▶ **DOCUMENT SECTION**:
The top of the braincase consists of the strongly-fused frontal bone and parietal bone, which curve sharply downwards near the back so as to produce a rounded back of the skull. At the back of the skull, the basisphenoid is short, wide, and platelike, and has a wide U-shaped notch at the front end. At either side of the notch is a stout basisphenoid process, which contacts the pterygoid bone and quadrate. Meanwhile, at the back, the basisphenoid becomes narrower and is overlapped by the basioccipital bone. On the basioccipital, the occipital condyle, which connects to the vertebrae, is spherical; consequently, the hole for the spinal cord, the foramen magnum, is hidden when the vertebrae are articulated. There is a roughened ridge extending along the midline of the basioccipital, forward from the occipital condyle.

▶ **INFORMATION PROVIDED**:
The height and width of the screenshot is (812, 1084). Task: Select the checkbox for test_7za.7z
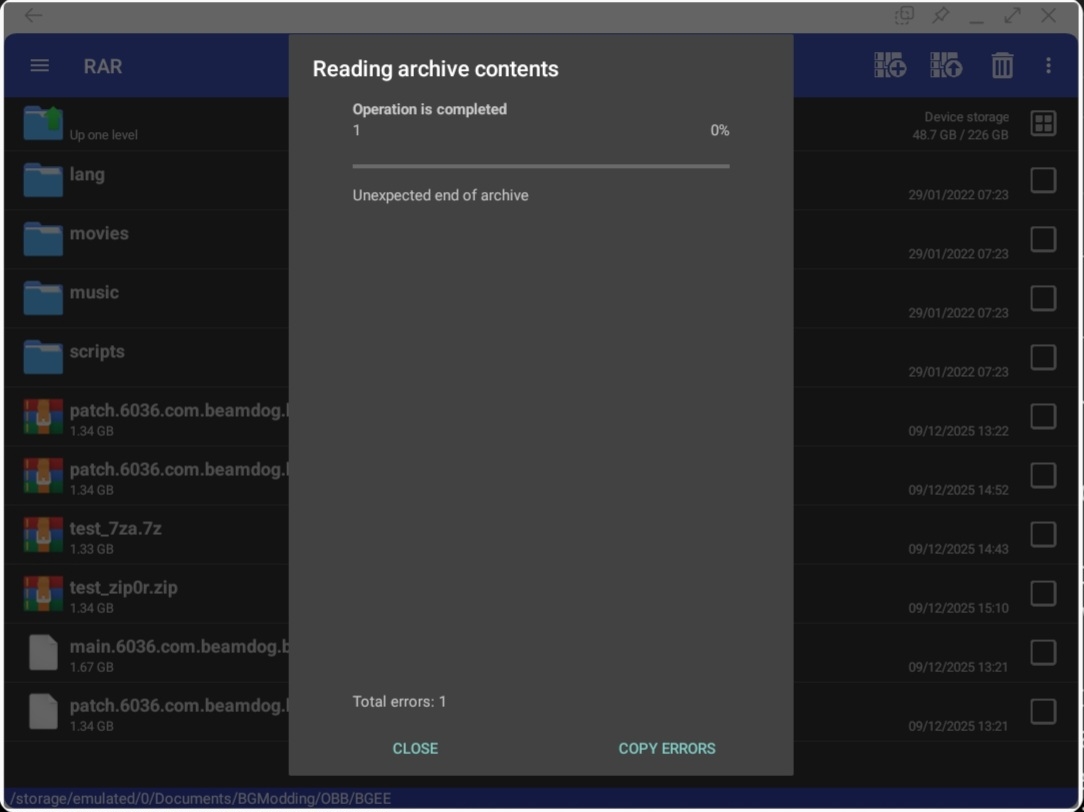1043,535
---
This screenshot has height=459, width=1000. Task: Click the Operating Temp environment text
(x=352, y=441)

▶ **EXERCISE INSTRUCTIONS**:
Answer these about the skull passage:
1. Which two bones make up the top of the braincase?
2. What shape is the notch at the front end of the basisphenoid?
3. What shape is the occipital condyle?
The entries are separate material and have nothing to do with the skull passage.

▶ **RESPONSE BOX**:
1. The frontal bone and the parietal bone.
2. A wide U shape.
3. Spherical.